Controlling Amyloid Beta Peptide Aggregation and Toxicity by Protease-Stable Ligands

Polymerization of soluble amyloid beta (A beta) peptide into protease-stable insoluble fibrillary aggregates is a critical step in the pathogenesis of Alzheimer's disease (AD). The N-terminal (NT) hydrophobic central domain fragment 16KLVFF20 plays an important role in the formation and stabilization of beta-sheets by self-recognition of the parent A beta peptide, followed by aggregation of A beta in the AD brain. Here, we analyze the effect of the NT region inducing beta-sheet formation in the A beta peptide by a single amino acid mutation in the native A beta peptide fragment. We designed 14 hydrophobic peptides (NT-01 to NT-14) by a single mutation at 18Val by using hydrophobic residues leucine and proline in the natural A beta peptide fragment (KLVFFAE) and analyzed its effect on the formation of A beta aggregates. Among all these peptides, NT-02, NT-03, and NT-13 significantly affected the A beta aggregate formation.
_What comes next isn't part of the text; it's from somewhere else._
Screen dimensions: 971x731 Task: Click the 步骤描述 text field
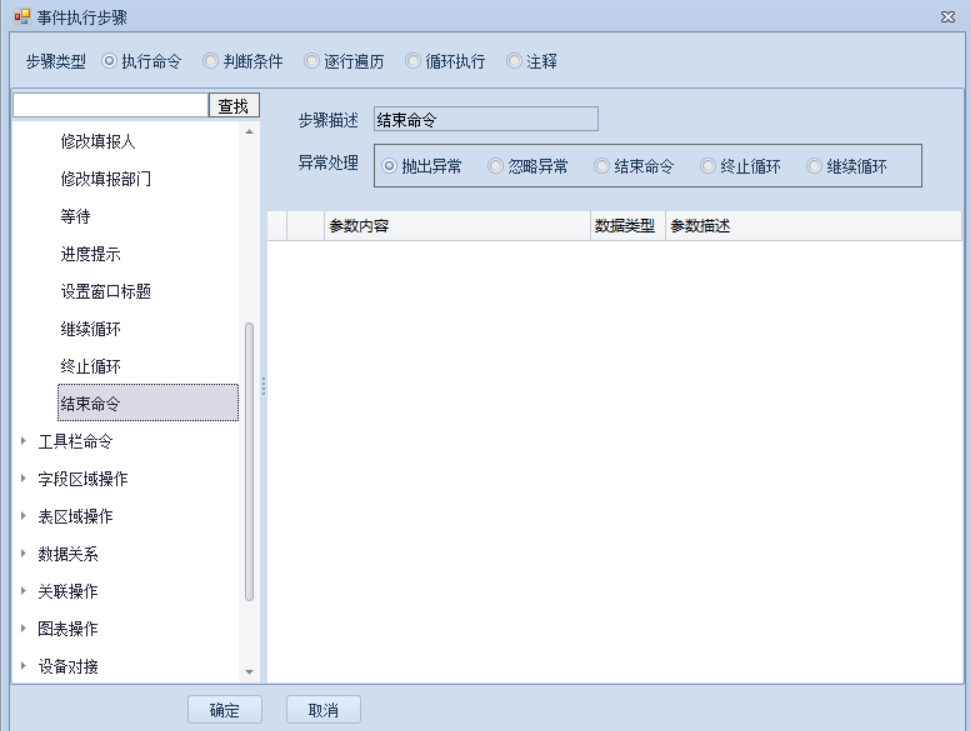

When the NT peptides were coincubated with the A beta peptide, a significant reduction in beta-sheet formation and increment in random coil content of A beta was seen, confirmed by circular dichroism spectroscopy and Fourier transform infrared spectroscopy, followed by the reduction of fibril formation measured by the thioflavin-T (ThT) binding assay. The aggregation inhibition was monitored by Congo red and ThT staining and electron microscopic examination. Moreover, the NT peptides protect the PC-12 differentiated neurons from A beta-induced toxicity and apoptosis in vitro. Thus, manipulation of the A beta secondary structure with protease-stable ligands that promote the random coil conformation may provide a tool to control the A beta aggregates observed in AD patients.